2010 | Culinary Cinema

Food in the Classroom

Benny got a B in food, because his cauliflower was well-cooked. Solmaz got an A because she grew Romanesco and collected all the caterpillars. The pupils call the class "food", but it's officially known as garden studies, cooking and home economics. It's a regular class subject at the high school... and here it becomes clear that a subject like this is just a vision of the future in Germany.

Dieter Kosslick and Alice Waters

In the US, a programme like this is reality in the form of the Edible Schoolyard. Alice Waters launched it 15 years ago in Berkeley, where she runs the restaurant Chez Panisse. The schoolyard garden concept has even made it all the way to the White House in Washington. Here, Michelle Obama created a garden with the help of school pupils. The vegetables are eaten at home and at state dinners.

In Berlin, Festival Director Dieter Kosslick is promoting school garden projects and hopes for lots of support, "so that we also reach the boys and girls from homes where nobody cooks anymore. The big mind behind it is Alice Waters. Together, kids harvest, cook and eat. The latter, while sitting down and for longer than 30 seconds."

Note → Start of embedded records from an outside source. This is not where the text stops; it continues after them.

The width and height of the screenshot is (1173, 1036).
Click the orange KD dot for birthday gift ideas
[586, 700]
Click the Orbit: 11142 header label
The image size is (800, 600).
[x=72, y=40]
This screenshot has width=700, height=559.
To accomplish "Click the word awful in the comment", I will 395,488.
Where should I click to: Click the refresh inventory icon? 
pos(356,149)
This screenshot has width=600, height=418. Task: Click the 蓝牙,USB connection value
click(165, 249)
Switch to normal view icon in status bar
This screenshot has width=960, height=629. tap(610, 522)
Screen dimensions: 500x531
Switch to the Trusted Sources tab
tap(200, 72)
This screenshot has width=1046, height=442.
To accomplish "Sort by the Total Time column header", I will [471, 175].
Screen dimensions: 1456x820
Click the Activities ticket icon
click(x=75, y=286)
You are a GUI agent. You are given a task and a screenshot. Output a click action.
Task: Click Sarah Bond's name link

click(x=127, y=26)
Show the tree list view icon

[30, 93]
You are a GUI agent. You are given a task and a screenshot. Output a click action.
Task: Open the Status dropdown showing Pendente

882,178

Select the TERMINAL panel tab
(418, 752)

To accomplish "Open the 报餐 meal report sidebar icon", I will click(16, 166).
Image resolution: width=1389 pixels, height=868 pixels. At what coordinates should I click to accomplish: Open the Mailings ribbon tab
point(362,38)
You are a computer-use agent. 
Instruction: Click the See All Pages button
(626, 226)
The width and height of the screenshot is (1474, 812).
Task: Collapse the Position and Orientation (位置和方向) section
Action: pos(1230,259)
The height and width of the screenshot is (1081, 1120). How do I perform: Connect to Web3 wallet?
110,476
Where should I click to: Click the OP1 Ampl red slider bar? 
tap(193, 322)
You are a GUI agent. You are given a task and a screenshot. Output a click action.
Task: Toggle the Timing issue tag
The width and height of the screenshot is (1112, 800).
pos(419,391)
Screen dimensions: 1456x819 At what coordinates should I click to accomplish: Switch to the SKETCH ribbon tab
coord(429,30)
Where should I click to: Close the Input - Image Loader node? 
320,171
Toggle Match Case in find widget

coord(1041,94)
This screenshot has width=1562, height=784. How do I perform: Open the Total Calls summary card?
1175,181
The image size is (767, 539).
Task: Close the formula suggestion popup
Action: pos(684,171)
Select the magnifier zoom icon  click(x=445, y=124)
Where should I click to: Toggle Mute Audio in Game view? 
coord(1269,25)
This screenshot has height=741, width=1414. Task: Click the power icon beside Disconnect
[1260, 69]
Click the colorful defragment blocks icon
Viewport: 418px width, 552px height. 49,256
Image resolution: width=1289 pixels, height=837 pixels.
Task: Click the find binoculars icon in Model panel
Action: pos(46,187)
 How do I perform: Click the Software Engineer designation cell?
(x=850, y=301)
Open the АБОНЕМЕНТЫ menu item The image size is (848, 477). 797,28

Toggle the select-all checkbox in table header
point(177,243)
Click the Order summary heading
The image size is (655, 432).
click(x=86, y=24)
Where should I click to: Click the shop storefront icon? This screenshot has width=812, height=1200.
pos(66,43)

The Culinary Cinema is setting a good example and bringing food from the school gardens straight to the dinner table. Alf Wagenzink, kitchen director at the InterConti Berlin and food director of the Culinary Cinema, harvested tomatoes and plums with the young gardeners of the Schul-Umwelt-Zentrum Mitte (SUZ) in the summer and preserved them. Star chef Thomas Kammeier from Hugos sampled the veggies from the SUZ with festival director Dieter Kosslick for a brandade with cod. The result was delicious, but the preparation nowhere near as simple as it looked.